Eleven Southeastern Conference basketball teams have been given the chance to do something in one weekend that they haven't been able to do all year.
John Calipari's Wildcats roared through the SEC regular season with a 16-0 record, winning all but one by more than five points, and they will not be lacking for motivation at the league tournament in New Orleans. Three more victories would clinch the top NCAA tournament seed for Kentucky, which is 30-1 overall entering Friday's game against the winner of today's opening matchup between LSU and Arkansas.
"They would have gone 16-0 in every league this year," Auburn coach Tony Barbee said. "That's how good they are."

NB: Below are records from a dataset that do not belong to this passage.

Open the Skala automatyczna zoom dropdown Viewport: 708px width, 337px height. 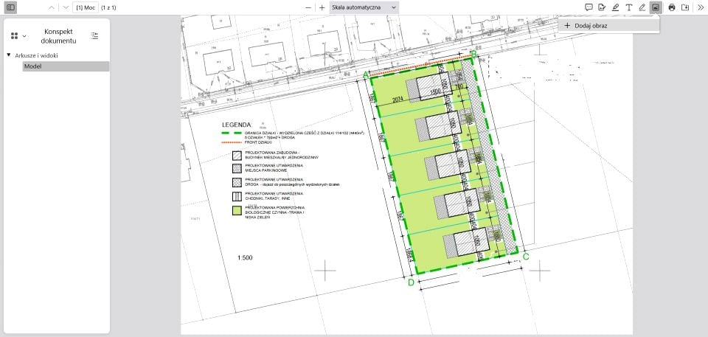click(364, 7)
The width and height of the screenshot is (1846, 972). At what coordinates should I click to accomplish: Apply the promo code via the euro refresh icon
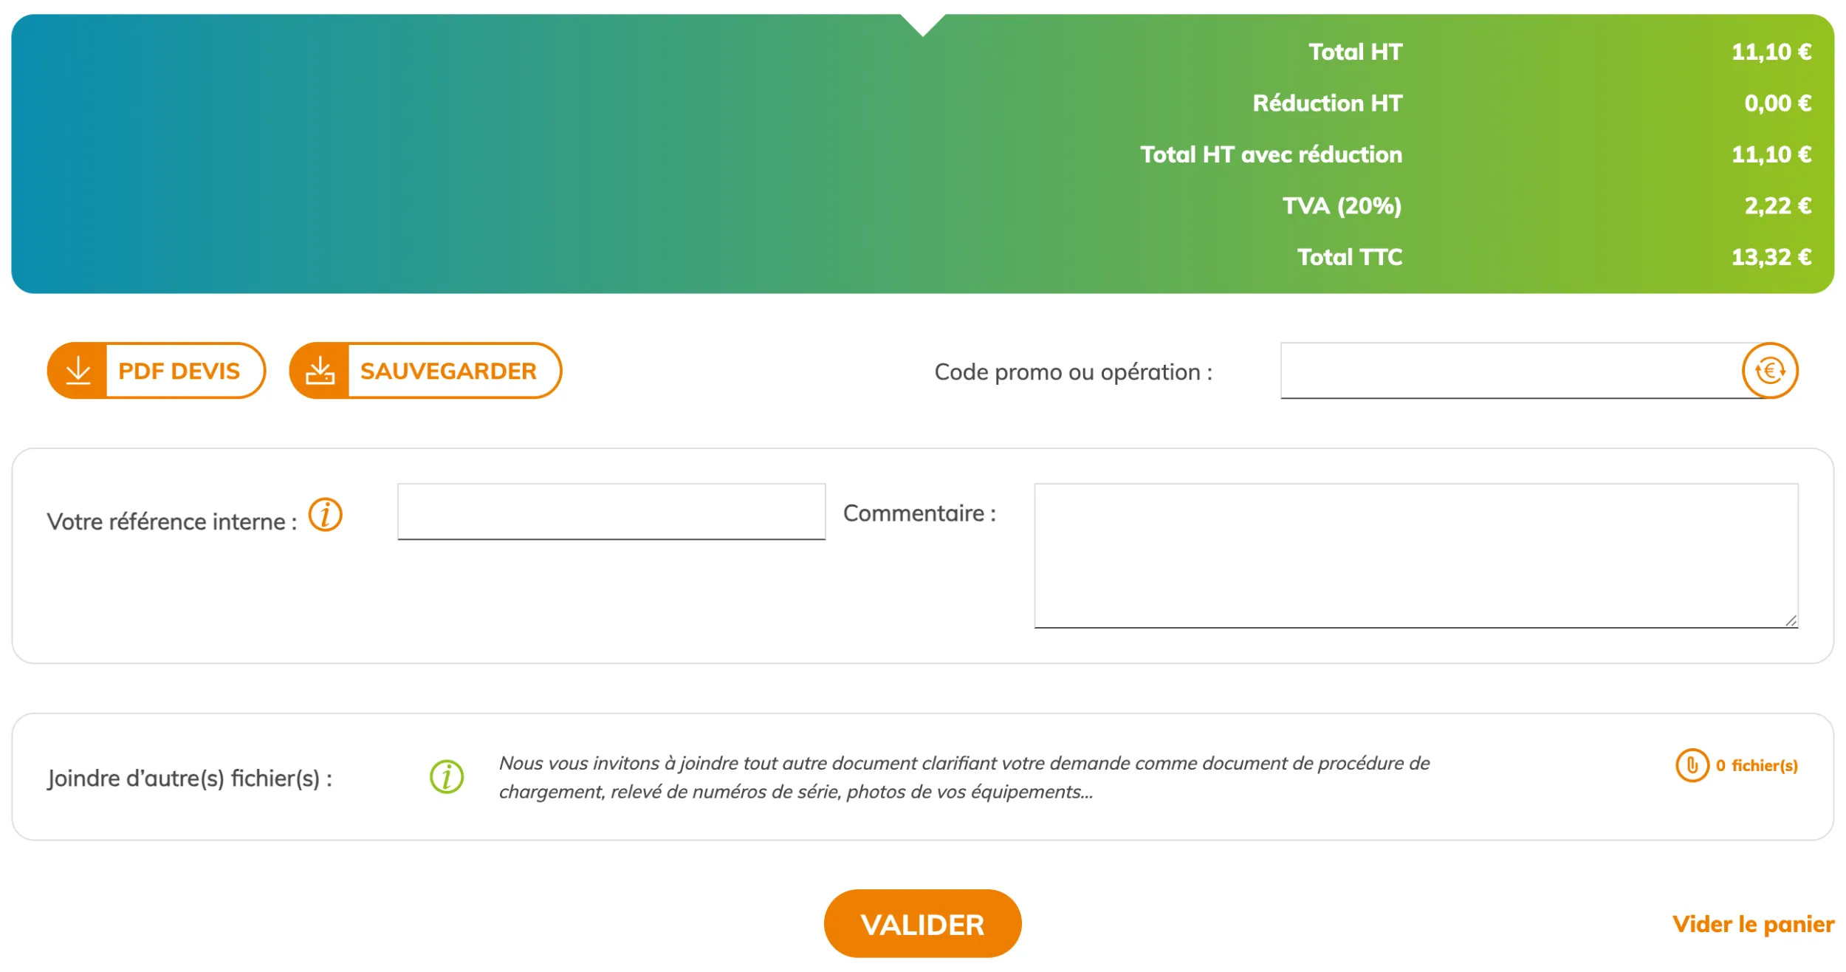1766,371

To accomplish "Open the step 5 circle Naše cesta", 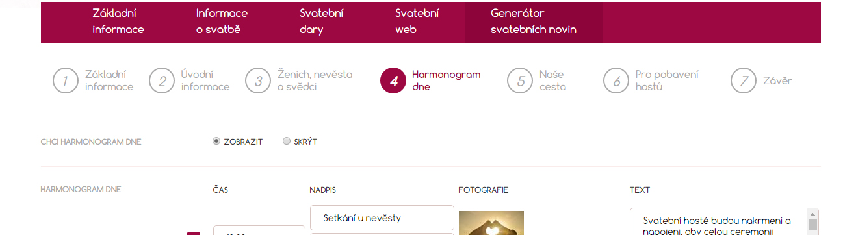I will point(520,80).
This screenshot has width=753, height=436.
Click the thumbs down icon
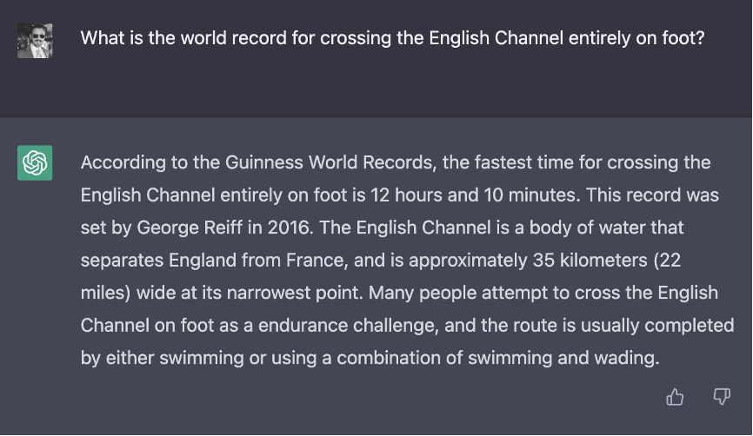pyautogui.click(x=722, y=397)
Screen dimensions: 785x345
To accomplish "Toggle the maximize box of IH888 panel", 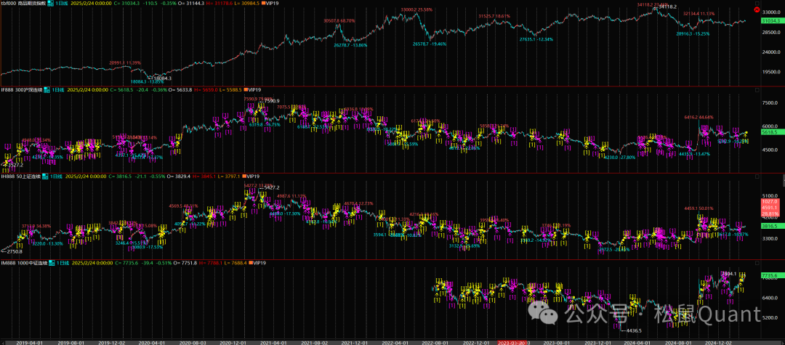I will point(757,176).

Kentucky has won the past two SEC tournaments after experiencing an uncharacteristic five-year drought. The Wildcats won 10 of 13 league tournaments from 1992 to 2004, and their 27 all-time championships in the event -- they would have 28 but had to vacate their 1988 crown -- surpasses the 24 for the rest of the conference.
Tennessee, Vanderbilt and Florida each finished six games behind the Wildcats in this year's race, with Alabama seven games back, so it's not like there is much from January or February to build upon.

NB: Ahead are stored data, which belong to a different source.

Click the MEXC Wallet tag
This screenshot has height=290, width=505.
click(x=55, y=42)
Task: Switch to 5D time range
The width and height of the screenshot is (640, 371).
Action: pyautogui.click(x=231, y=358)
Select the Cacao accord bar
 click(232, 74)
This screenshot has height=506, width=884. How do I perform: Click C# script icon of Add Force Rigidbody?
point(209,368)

"Usually during the course of the year you have some games where you just don't play well, and I think the thing that's most impressive with them is that they have really played well from start to finish," Florida coach Billy Donovan said. "They haven't had games where they have been vulnerable, in my opinion. They have answers on all spots of the floor, both offensively and defensively."

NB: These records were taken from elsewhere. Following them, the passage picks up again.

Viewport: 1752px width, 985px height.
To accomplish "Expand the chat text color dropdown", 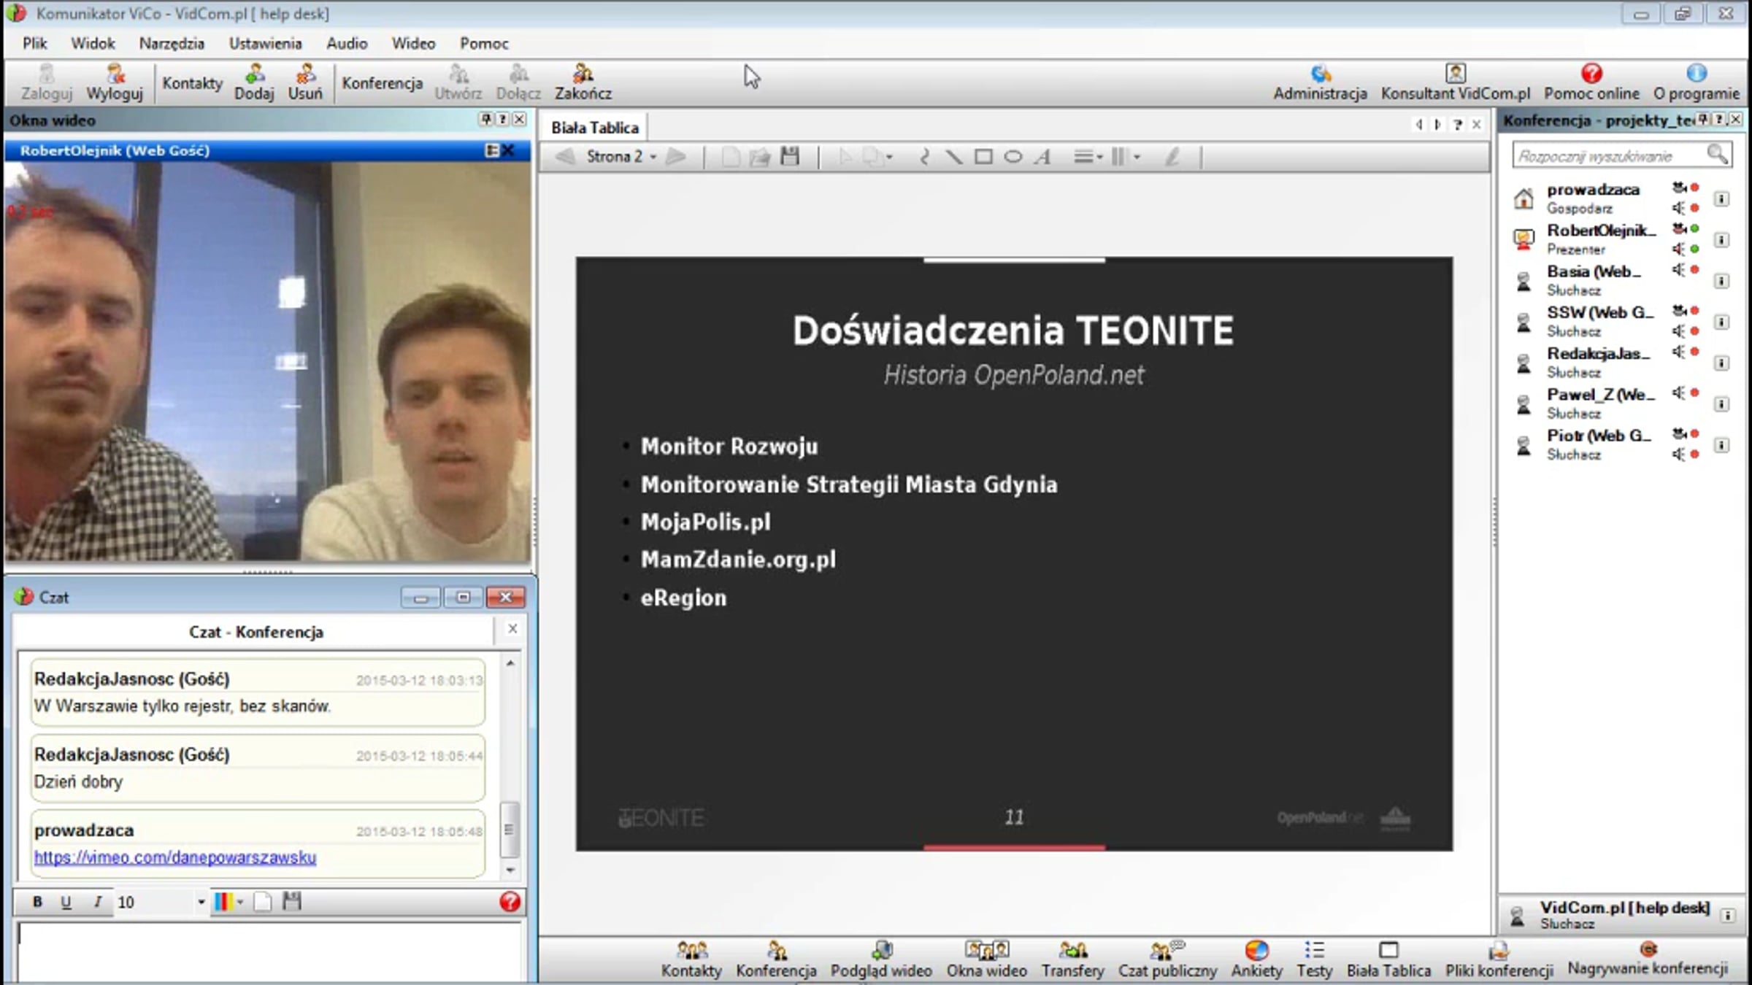I will coord(240,903).
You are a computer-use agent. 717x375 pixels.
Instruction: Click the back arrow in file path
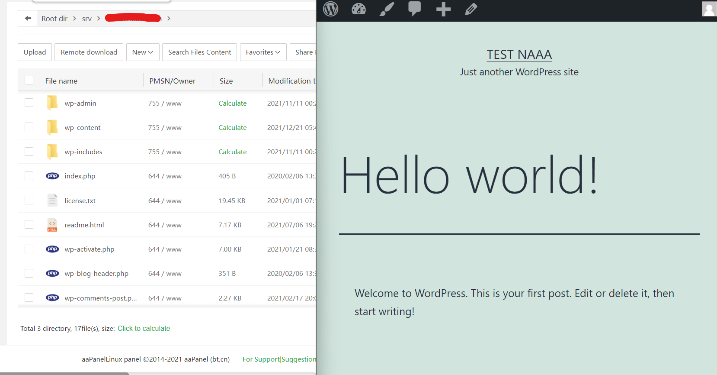[28, 18]
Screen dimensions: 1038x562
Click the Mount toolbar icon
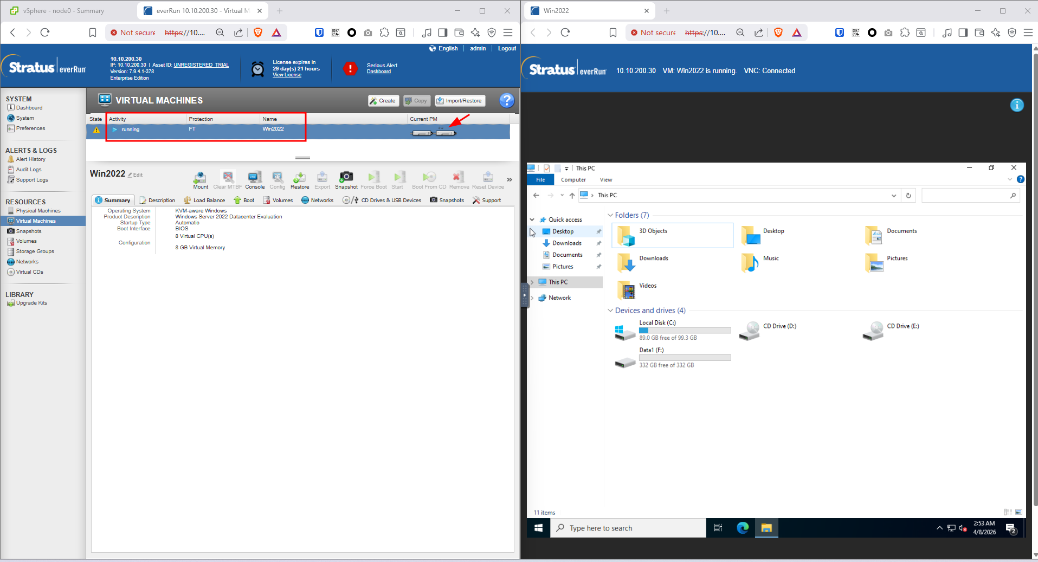point(200,178)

Said Alabama coach Anthony Grant: "They're 16-0, so none of us have figured it out to this point."
The Wildcats set the tone for an impressive season when five different players led the team in scoring through the first five games. They do not have a player ranked among the top 200 nationally in scoring -- freshman forward Anthony Davis is 230th with 14.4 points a game -- yet they lead the SEC with 77.7 points a game and lead the nation in scoring margin at 19.2 points per contest.
Freshman guard Marquis Teague is not among the six players who have led the Wildcats in scoring, but he has been in double figures 15 times.
"The one advantage Kentucky has over everybody in the country is that there really isn't a guy on their team who doesn't score," Georgia's Mark Fox said. "You have to honor everybody, because they can all score and finish plays, and John has them in position to really complement each other well."
Scoring plays second fiddle to defense for the Wildcats, who lead the nation by holding foes to 36-percent shooting. The 6-foot-10 Davis is tops nationally with 4.7 blocks a game, as are the Wildcats as a team with 9.0 per contest.
Florida, the only other SEC team currently ranked, lost twice to the Wildcats by a combined 35 points.
"They just seem consumed with winning, and that's it," Donovan said. "It doesn't matter who scores or who plays the minutes. I'm sure [senior guard] Darius Miller wants to be out there 40 minutes a game, as any player does, but he has a better perspective of understanding the big picture.
"They are going after something that is bigger than their own individual statistics, and that to me is something that is impressive when you're looking at a lot of young kids."
Calipari insists this is the strongest SEC tournament of his three years as Wildcats coach, adding "a bunch of teams have a chance to win this thing." After two months of repeatedly getting flattened, Calipari's counterparts aren't as sure.
Asked how big a favorite Kentucky should be this week, LSU's Trent Johnson quipped, "I don't know. I think they might be an underdog. Jeez. C'mon, man."